March 21, 2011

Gordon Brown on Anna Politkovskaya

by

Anna Politkovskaya

Next month Melville House will publish Is Journalism Worth Dying For? by Anna Politkovskaya. In many ways this is bittersweet for us. On the one hand, we couldn’t be more thrilled to publish such a brilliant treatise on the role of journalism and the duties of journalists in a free society by a giant of the field. On the other hand, it pains us each time we look at her face on the jacket to know that she is not around to talk about it herself. It simply is what it is:  Her doggedness as a reporter led to a fate that is the most definitive answer that can be given to the question the title poses.

However, that doggedness has led to at least one fortunate outcome. Since her death, Anna’s reputation has only grown, and the cause that she fought for — speaking out against atrocities committed by the Russian government in Chechnya while shielding itself in “War on Terror” rhetoric — continues to be investigated.

Indeed, no less than the former prime minister of Britain, Gordon Brown, penned an incredibly touching essay for the Independent not long ago as a tribute to Anna. The most notable thing about Brown’s piece, though, was not that he was able to say nice things about her (any politician — currently serving or otherwise — knows how good it makes them look to say nice things about the dead), but that he closes with a full-throated endorsement of something that’s likely to cause a great deal of heartburn inside the Kremlin: an international commission to investigate Anna’s murder.

I’ll close by quoting at length the best part of Brown’s essay (which is absolutely worth reading in its entirety — please do so):

Two weeks before his poisoning in 2007, the former KGB agent Alexander Litvinenko accused the authorities of ordering Anna’s murder. But, in the five years since she died, nobody has been brought to justice. Fundamental questions remain. Why have all investigations into her death and all promises of prosecutions yielded nothing? And does the research she was conducting at the time of her death point to why she was assassinated? Anna’s death raises questions not just about what happened to her but what is happening to Russia.

Anna Politkovskaya’s death in the first decade of the 21st century is a story that could have been foretold, but a tragedy that should be unthinkable in a free world.

Only a few months before her death, Anna told a conference: “People sometimes pay with their lives for saying aloud what they think.” She knew that she might pay the ultimate price for her journalistic integrity and refusal to stop asking the questions that matter.
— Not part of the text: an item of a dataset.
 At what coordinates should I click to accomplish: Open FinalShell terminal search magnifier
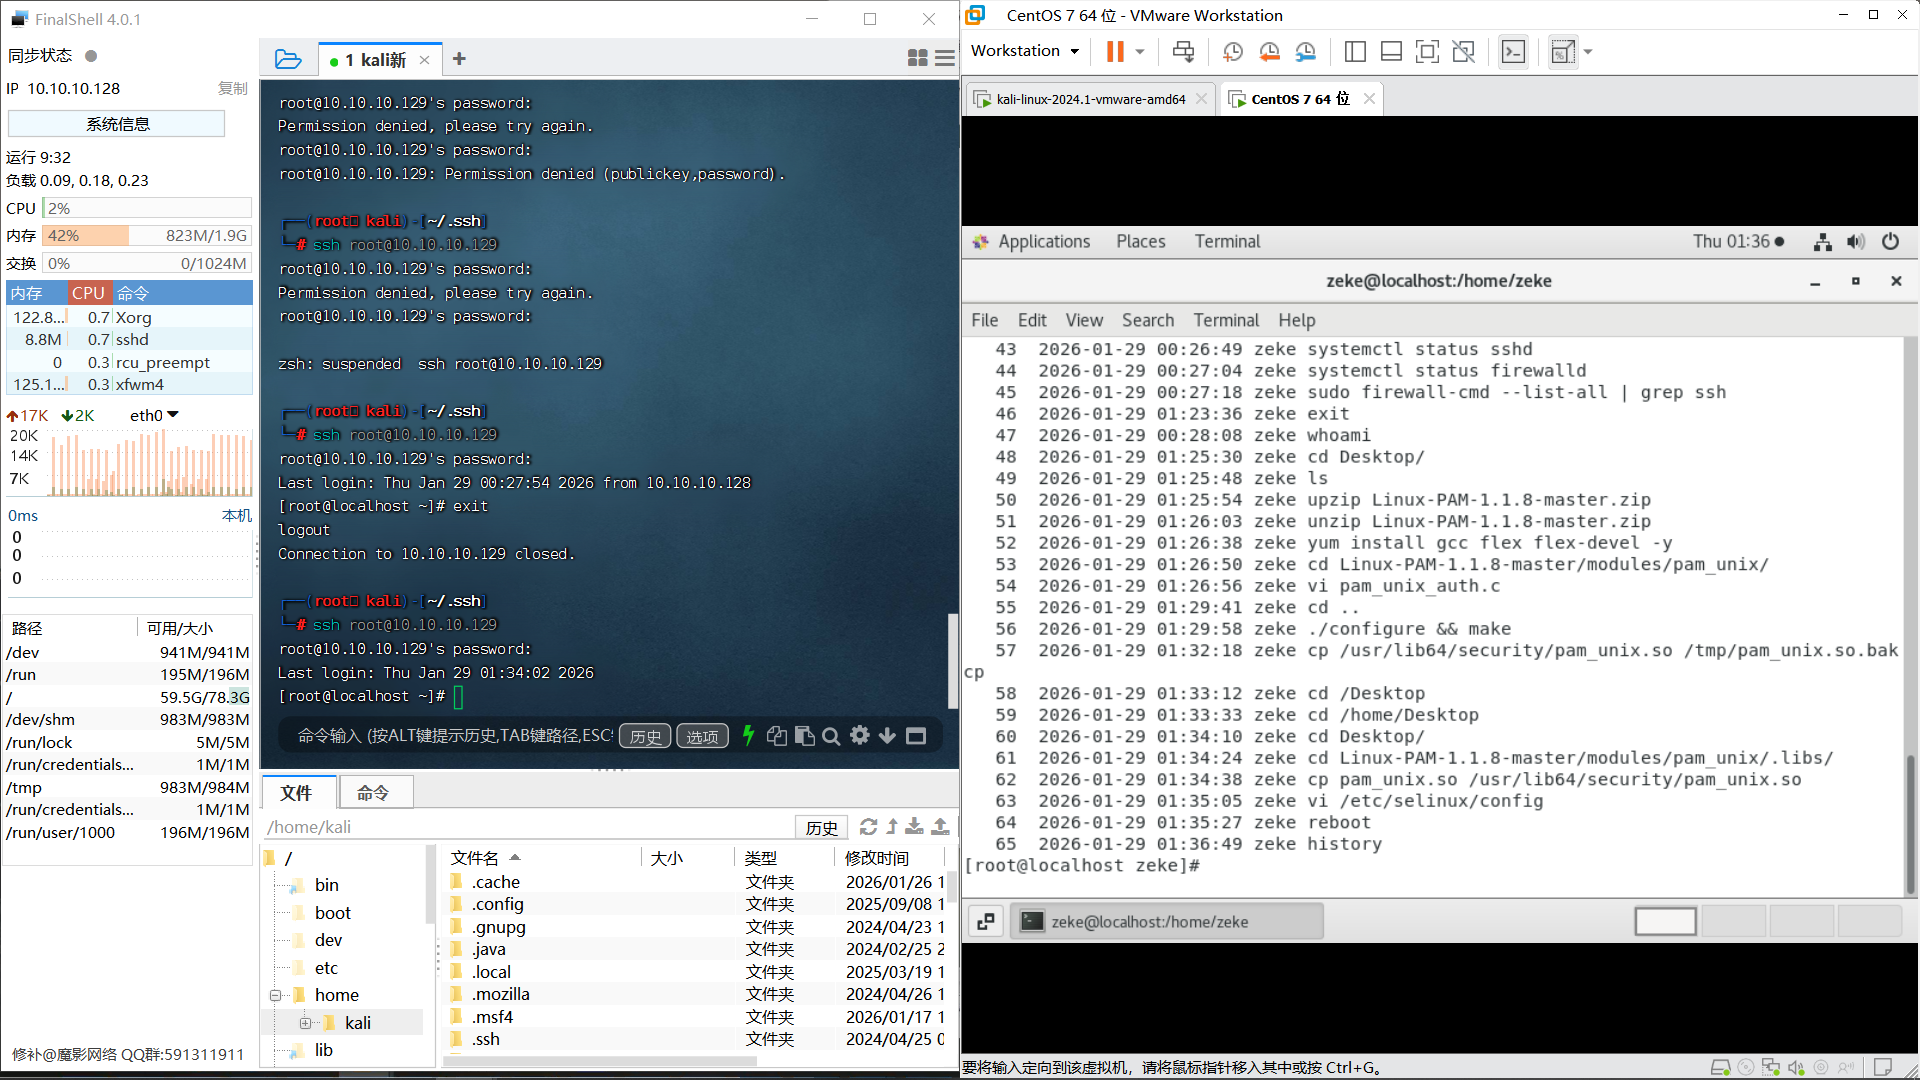point(831,736)
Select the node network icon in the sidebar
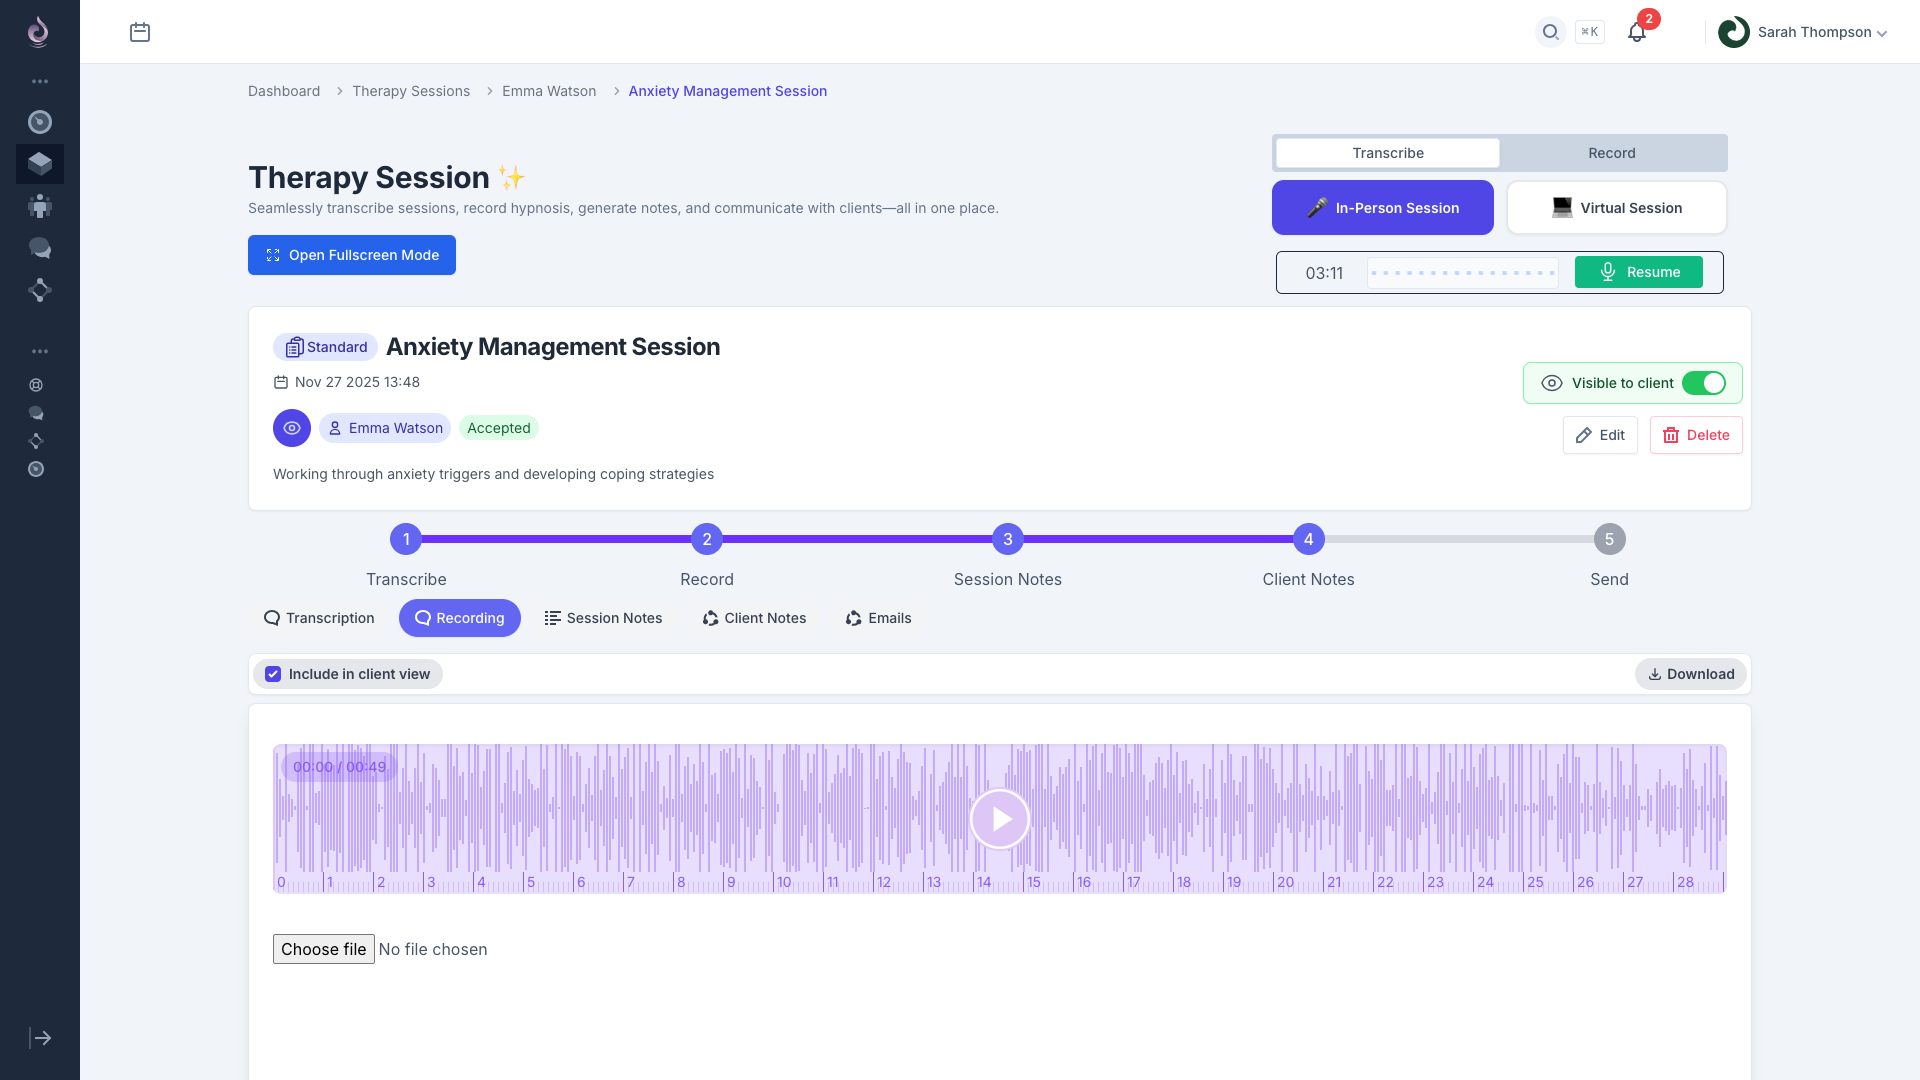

Right up until her final moments, Anna was trying to give a voice to those brutalised in an endless war and ignored by the wider world; on the day of her murder, Novaya Gazeta‘s Chief Editor, Dmitry Muratov, reports that she had planned to file a lengthy story on torture practices believed to be used by Chechen security detachments known as the Kadyrovites [portions of these reports were translated and included in Is Journalism Worth Dying For?].

That fearlessness must never be forgotten, and there must be an international commission to investigate both Anna’s death and the human rights abuses she uncovered. Many people show incredible bravery when they find themselves in grave danger; Anna’s courage lay in constantly seeking danger out in order to speak the truth. The best memorial to her would be to continue to speak it.